Graftwatch Reactivation Urged in Bacolod
By Dolly Yasa BACOLOD CITY — General Alliance of Workers Association (GAWA) Secretary-General Wennie Sancho is calling on anti-corruption advocates and like-minded individuals to push for the reactivation of the People’s Graftwatch in Bacolod City. Sancho said Graftwatch, formerly led by the late Dr. Patricio Tan, made significant strides in fighting graft and corruption in

By Staff Writer
By Dolly Yasa
BACOLOD CITY — General Alliance of Workers Association (GAWA) Secretary-General Wennie Sancho is calling on anti-corruption advocates and like-minded individuals to push for the reactivation of the People’s Graftwatch in Bacolod City.
Sancho said Graftwatch, formerly led by the late Dr. Patricio Tan, made significant strides in fighting graft and corruption in government until 1990.
In a statement provided to the Daily Guardian on Monday, he explained that Graftwatch functioned as a frontline agency, receiving and facilitating requests for assistance, complaints, or reports of corruption. It then referred these cases to the Office of the Ombudsman in the Visayas.
Sancho added that Graftwatch also served as a Corruption Prevention Unit (CPU), increasing community participation by acting as the “eyes and arms” of the Ombudsman in monitoring key government projects and transactions.
“Corruption is a major obstacle to good governance,” Sancho said.
“It exists on a large scale, from petty bribery to grand corruption,” he lamented.
Sancho noted that the Philippines has a long history of corruption, with embezzlement of public funds, graft, and abuse of power by elected officials being widespread.
“It is widely believed that corruption is the biggest systemic problem in our society.
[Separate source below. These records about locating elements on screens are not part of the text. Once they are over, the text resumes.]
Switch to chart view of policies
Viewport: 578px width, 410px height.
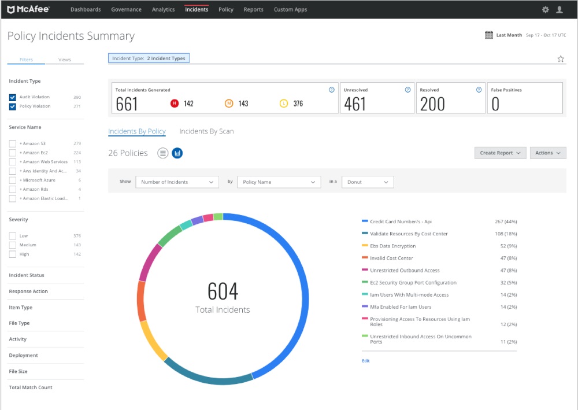(x=177, y=153)
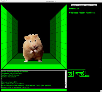Screen dimensions: 102x92
Task: Click the Hamster Zombie enemy image
Action: tap(33, 48)
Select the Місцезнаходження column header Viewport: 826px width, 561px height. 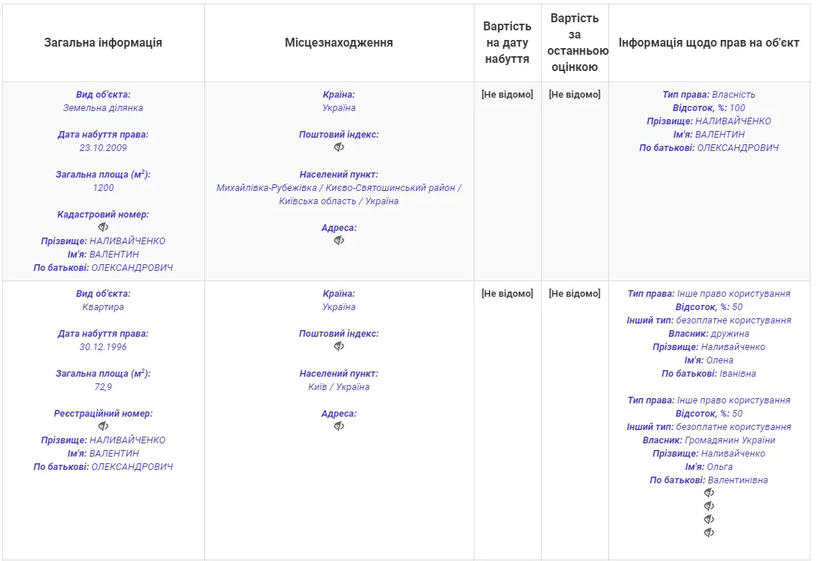339,43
It is part of the system—if not the system itself,” he added.
He warned that a more pressing issue is society’s attitude toward corruption.
“We live in a valueless society where only wealth and power matter, failing to realize that corruption is a dagger pointed at the heart of democracy.”
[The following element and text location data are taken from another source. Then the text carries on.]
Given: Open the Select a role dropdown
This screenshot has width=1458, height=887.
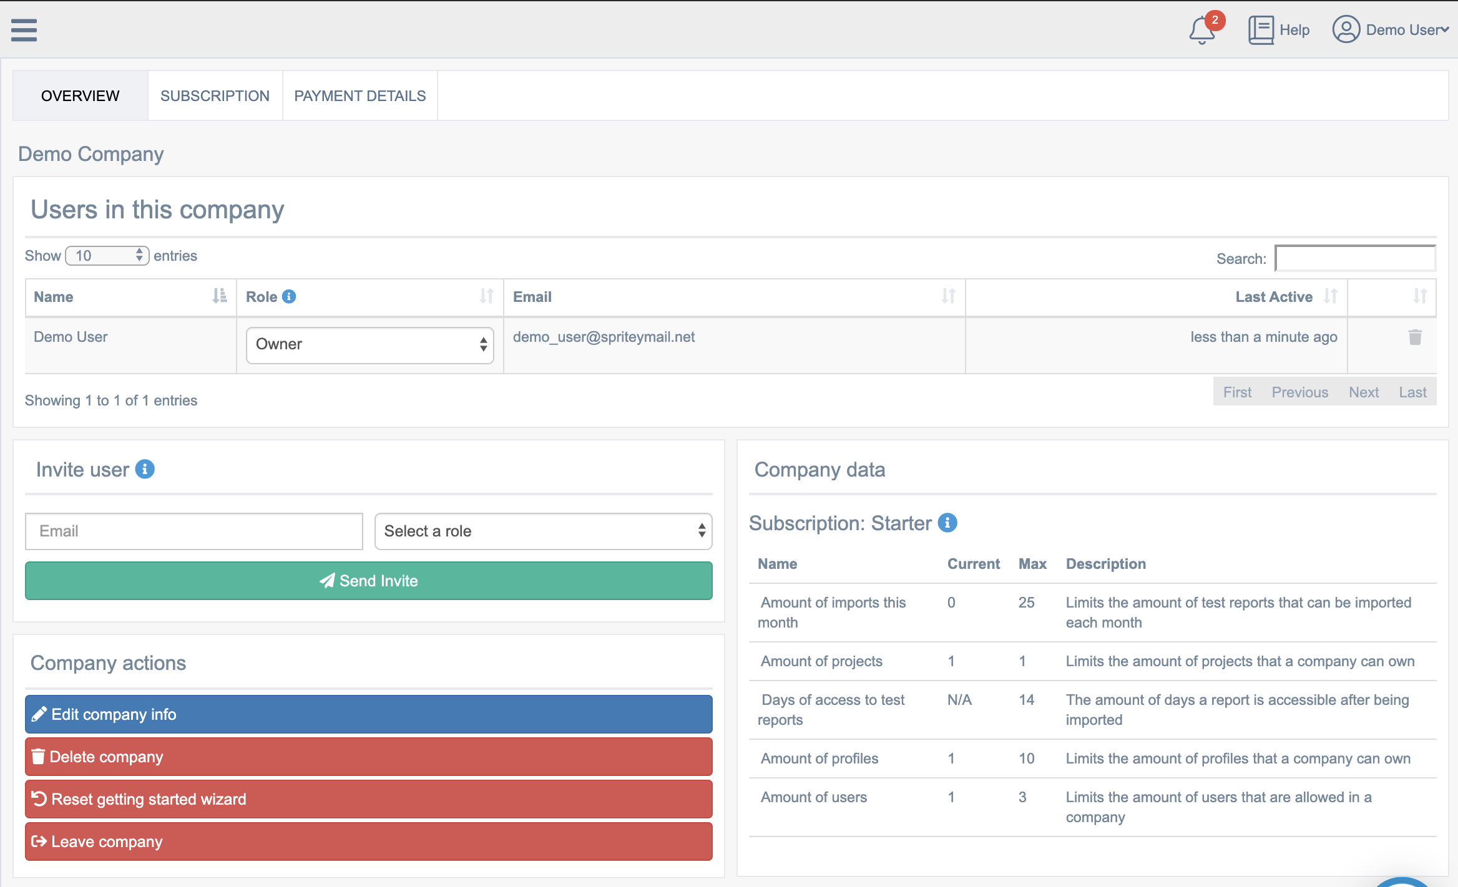Looking at the screenshot, I should 542,531.
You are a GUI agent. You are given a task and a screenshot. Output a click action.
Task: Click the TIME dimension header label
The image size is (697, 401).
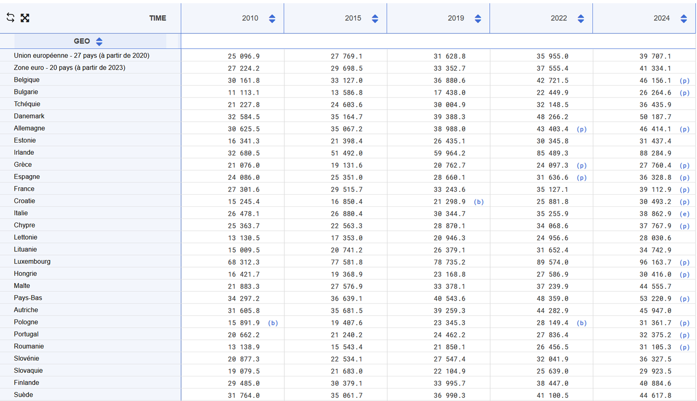(158, 18)
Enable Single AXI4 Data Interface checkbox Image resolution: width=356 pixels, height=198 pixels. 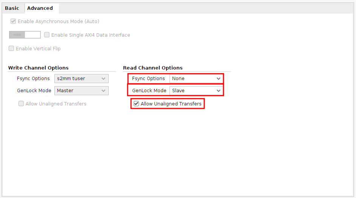coord(47,35)
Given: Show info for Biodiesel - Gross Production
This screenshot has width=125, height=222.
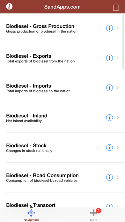Looking at the screenshot, I should [x=109, y=28].
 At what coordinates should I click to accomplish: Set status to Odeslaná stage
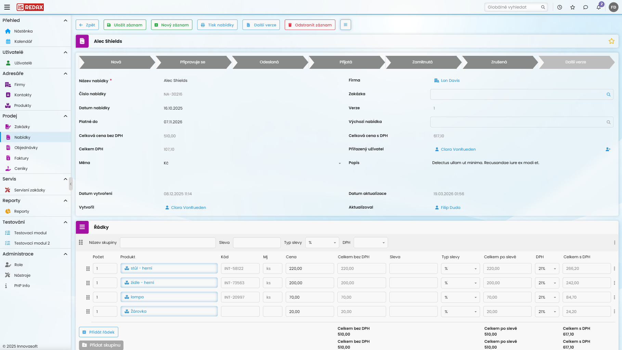(269, 62)
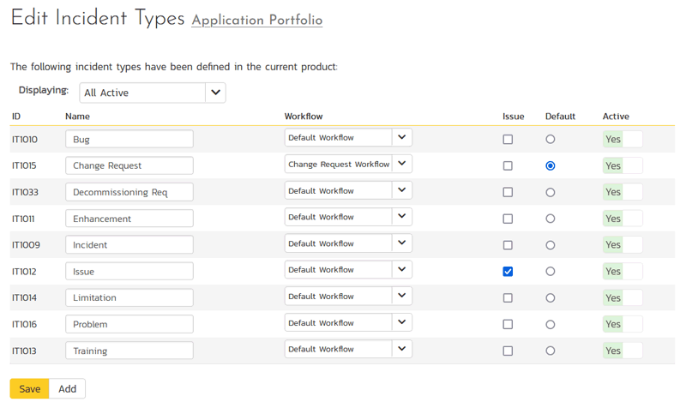The image size is (686, 408).
Task: Focus the Problem name text box
Action: 129,325
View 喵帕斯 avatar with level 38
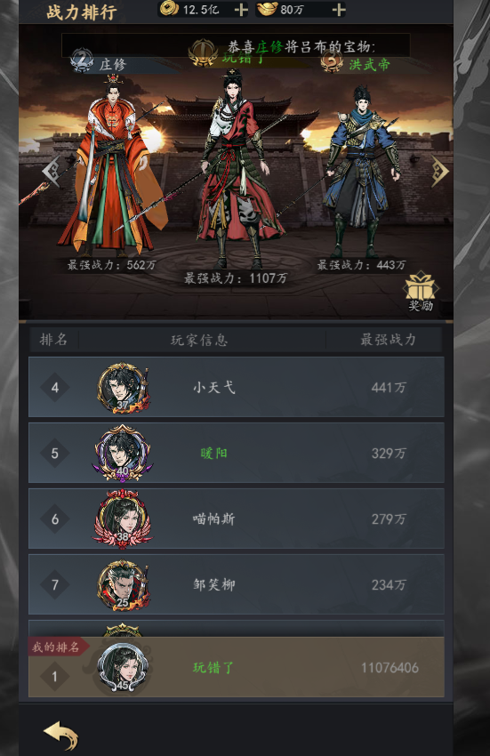The width and height of the screenshot is (490, 756). pos(123,519)
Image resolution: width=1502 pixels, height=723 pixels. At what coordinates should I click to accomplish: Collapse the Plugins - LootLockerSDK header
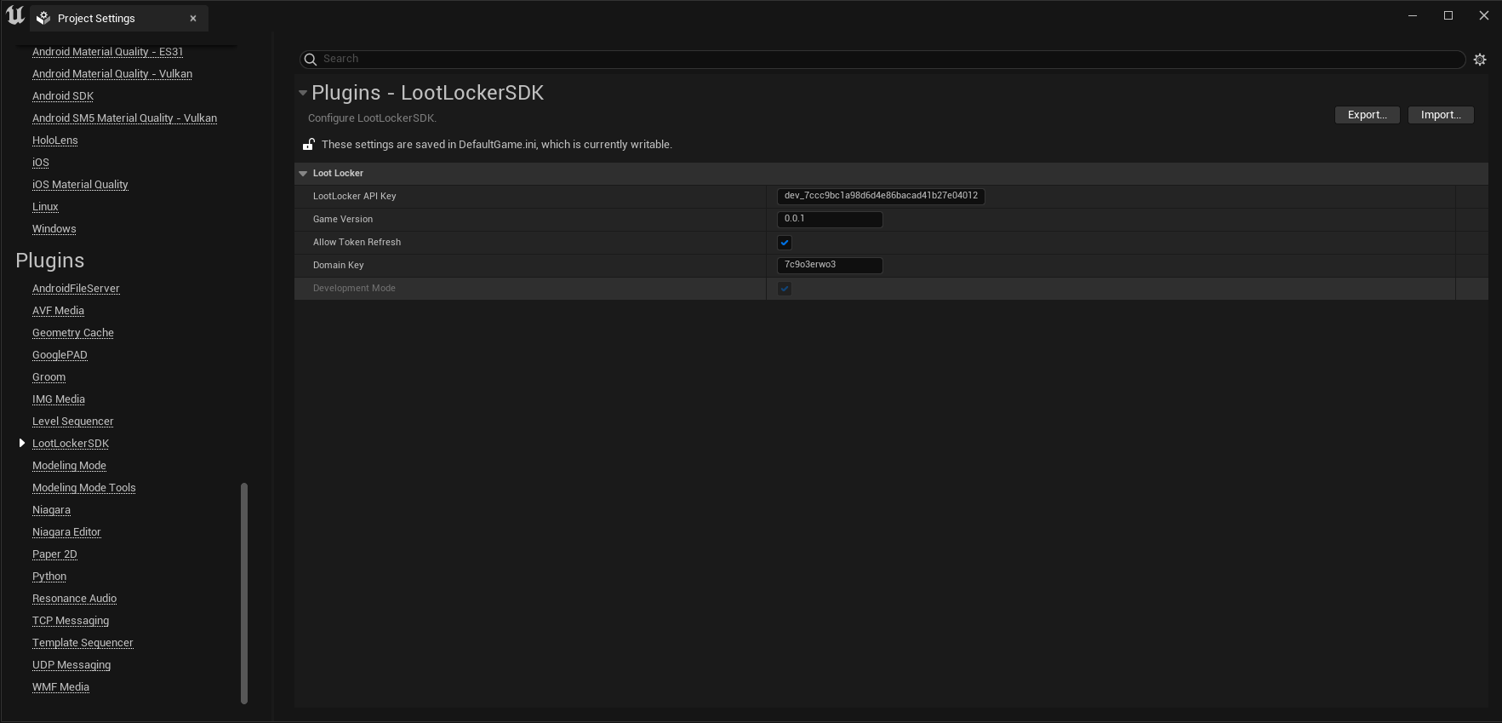point(302,93)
Sancho described corruption as “a reflection of our collective weakness, the lethargy of a society that wavers between passive indignation and mere indifference.”
“It signifies moral decay in government administration and the perversion of integrity in public service,” he said, calling corruption “a white-collar crime committed to serve private interests.”
Sancho stressed the urgency of reactivating Graftwatch and other corruption prevention units.
“We must act before corruption engulfs us completely, before our values are crushed, and everything is for sale, subjecting the poor and oppressed to further indignities,” he said.